Aim of the exercise: Render as a JSON list of strings, one per line, the lines of the entries from the line that contains "Screen dimensions: 660x372" through the line that contains "Buy the 68 元 package", both included. Leave out blank lines and the pictures.

Extracted information:

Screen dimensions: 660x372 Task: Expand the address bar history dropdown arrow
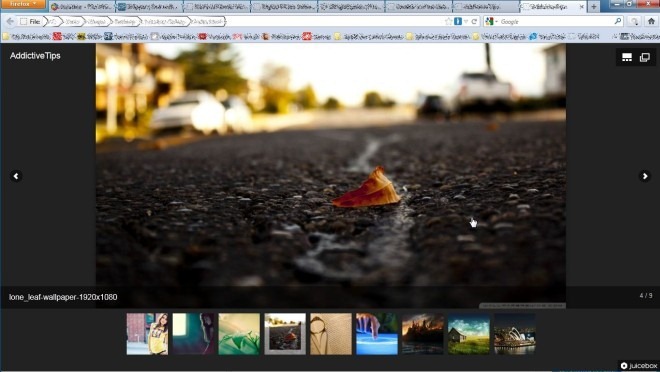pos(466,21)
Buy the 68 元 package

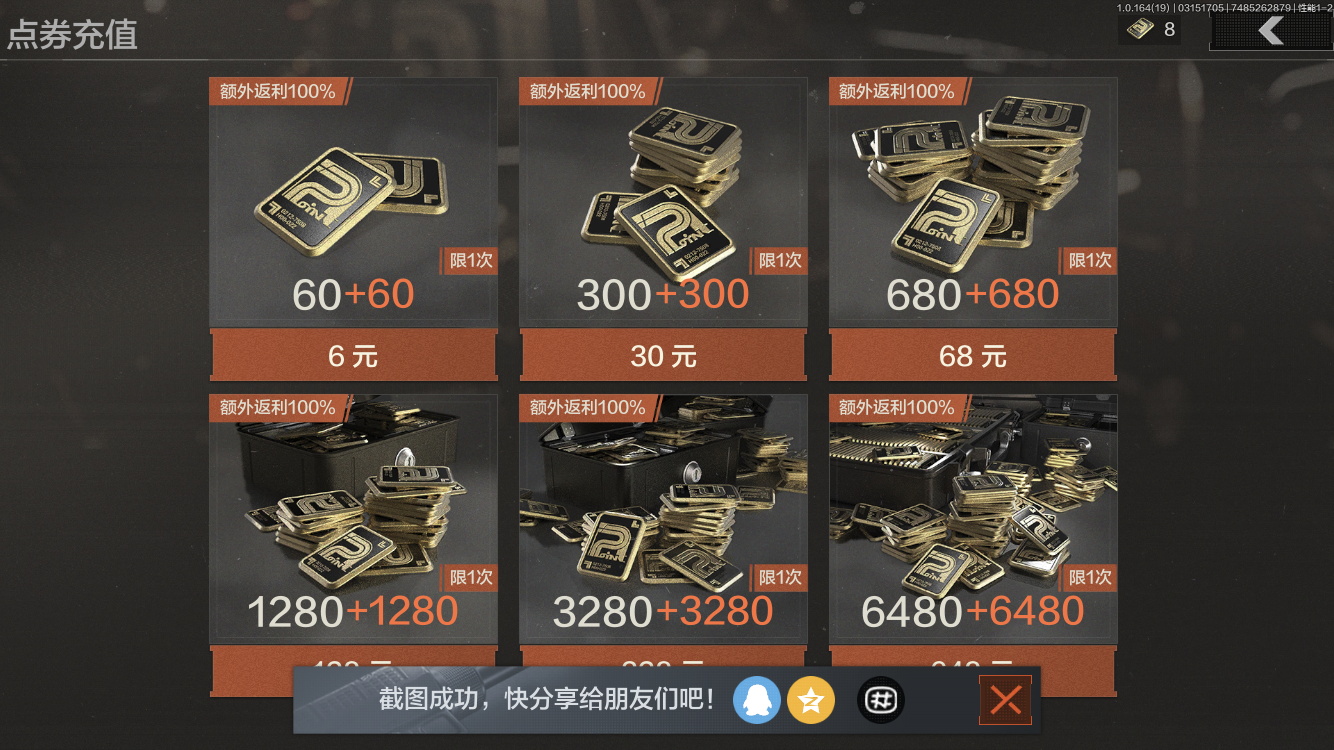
--
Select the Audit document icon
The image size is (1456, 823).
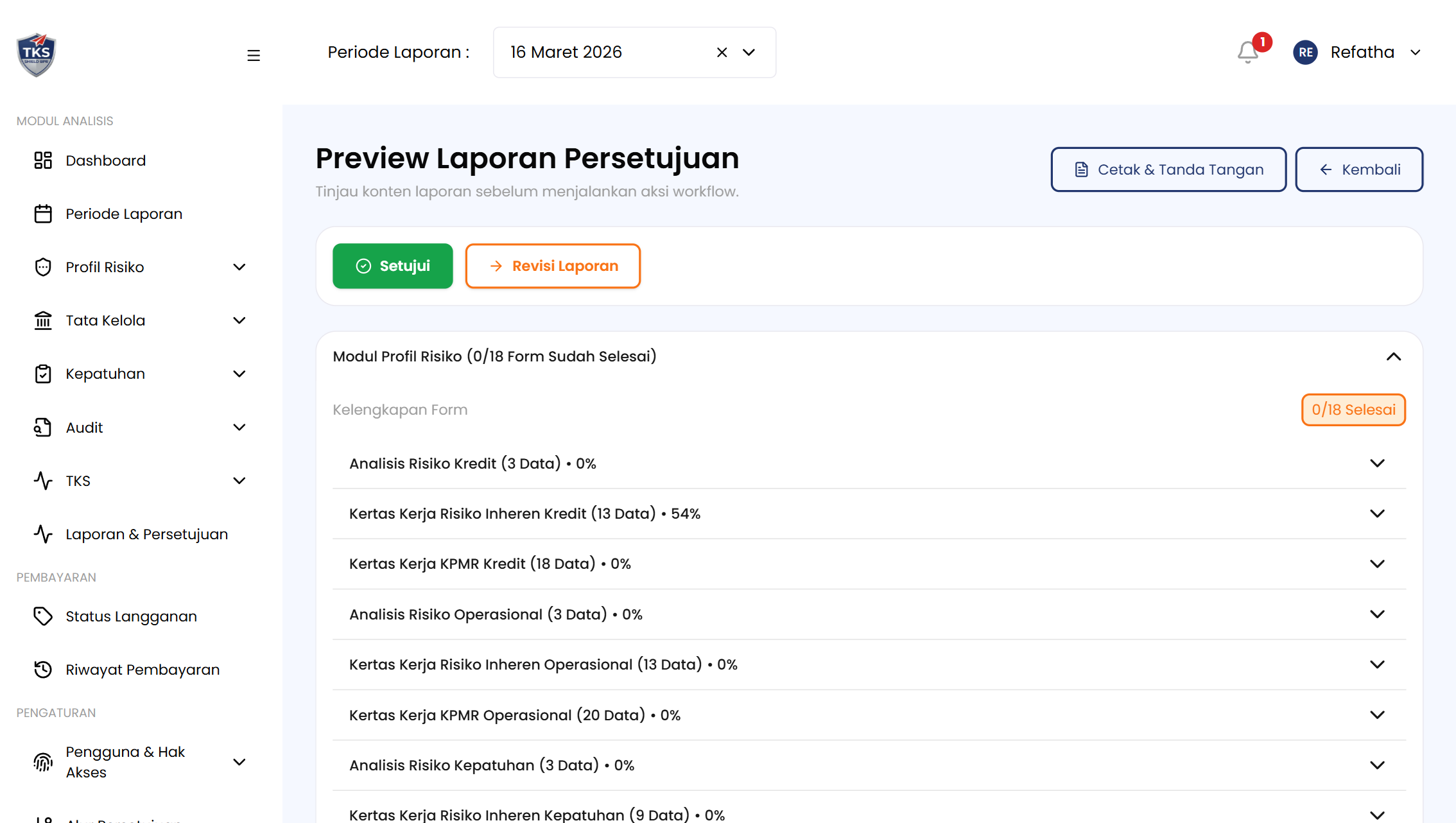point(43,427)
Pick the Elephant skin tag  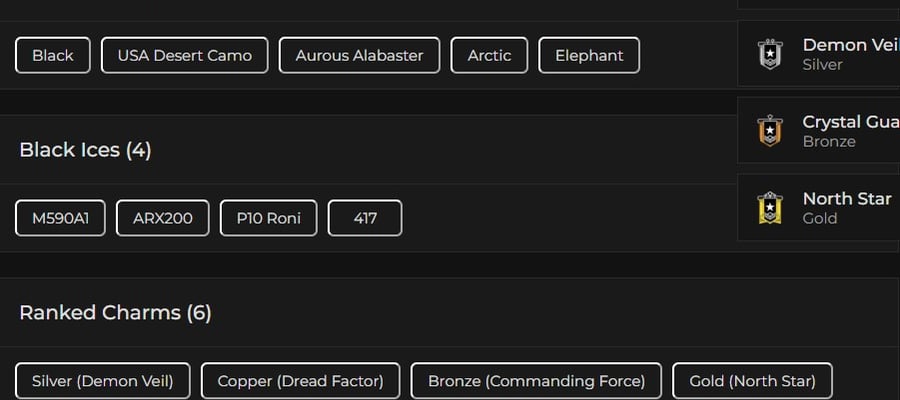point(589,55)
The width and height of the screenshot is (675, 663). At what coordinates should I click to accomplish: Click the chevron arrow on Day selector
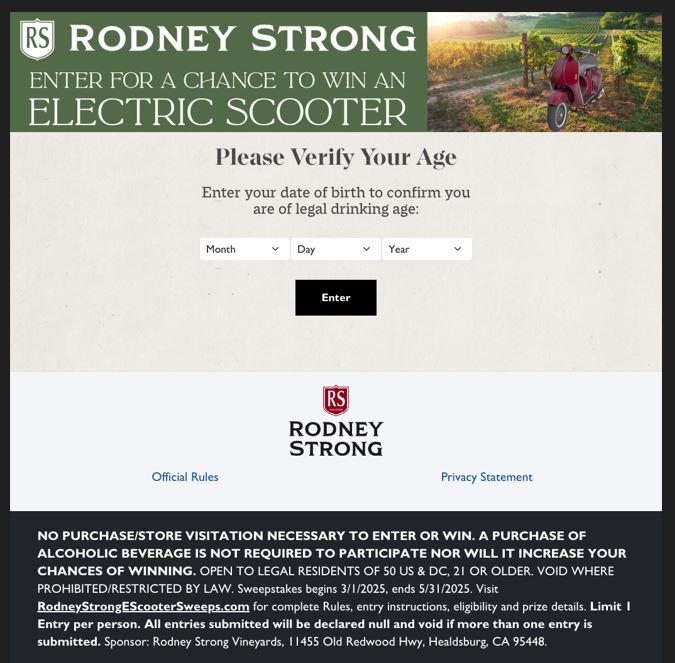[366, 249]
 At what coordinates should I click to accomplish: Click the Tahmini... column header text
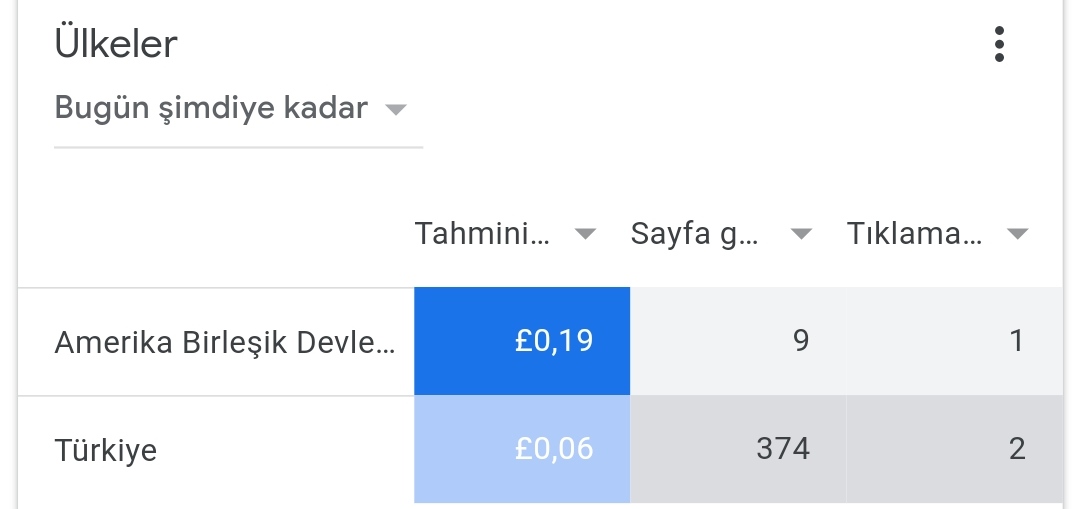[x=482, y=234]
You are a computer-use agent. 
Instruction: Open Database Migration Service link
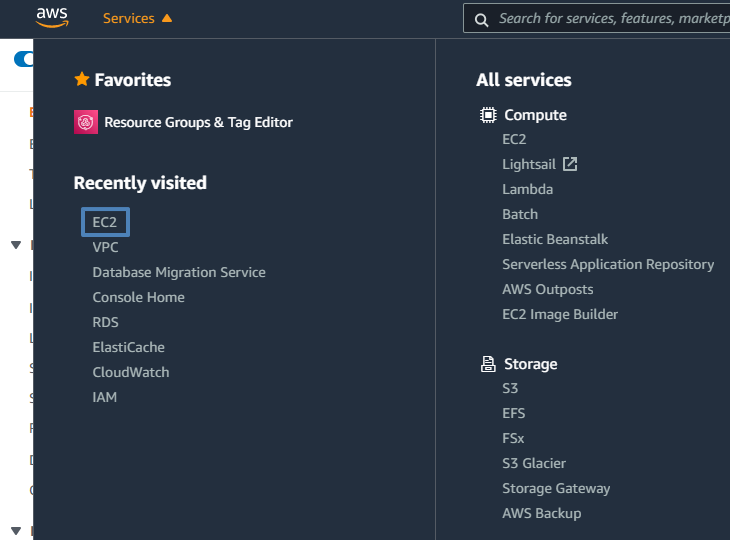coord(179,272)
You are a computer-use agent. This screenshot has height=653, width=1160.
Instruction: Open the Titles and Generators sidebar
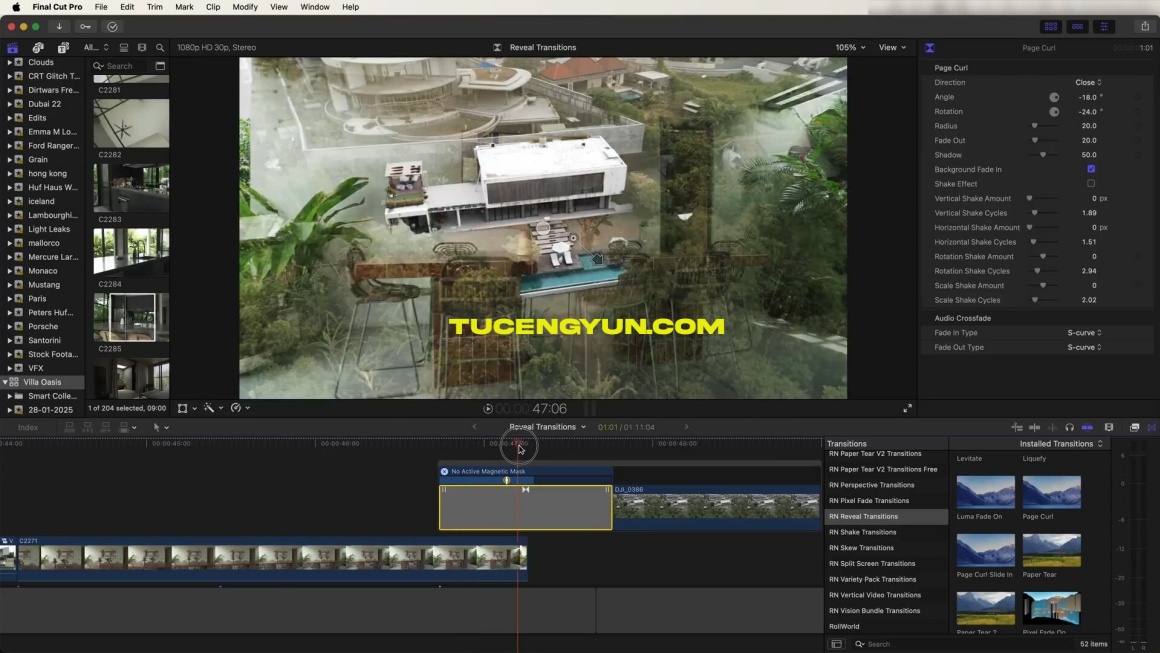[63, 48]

Finished task:
[
  "Screen dimensions: 660x372 Task: Expand the address bar history dropdown arrow",
  "pos(466,21)",
  "Buy the 68 元 package"
]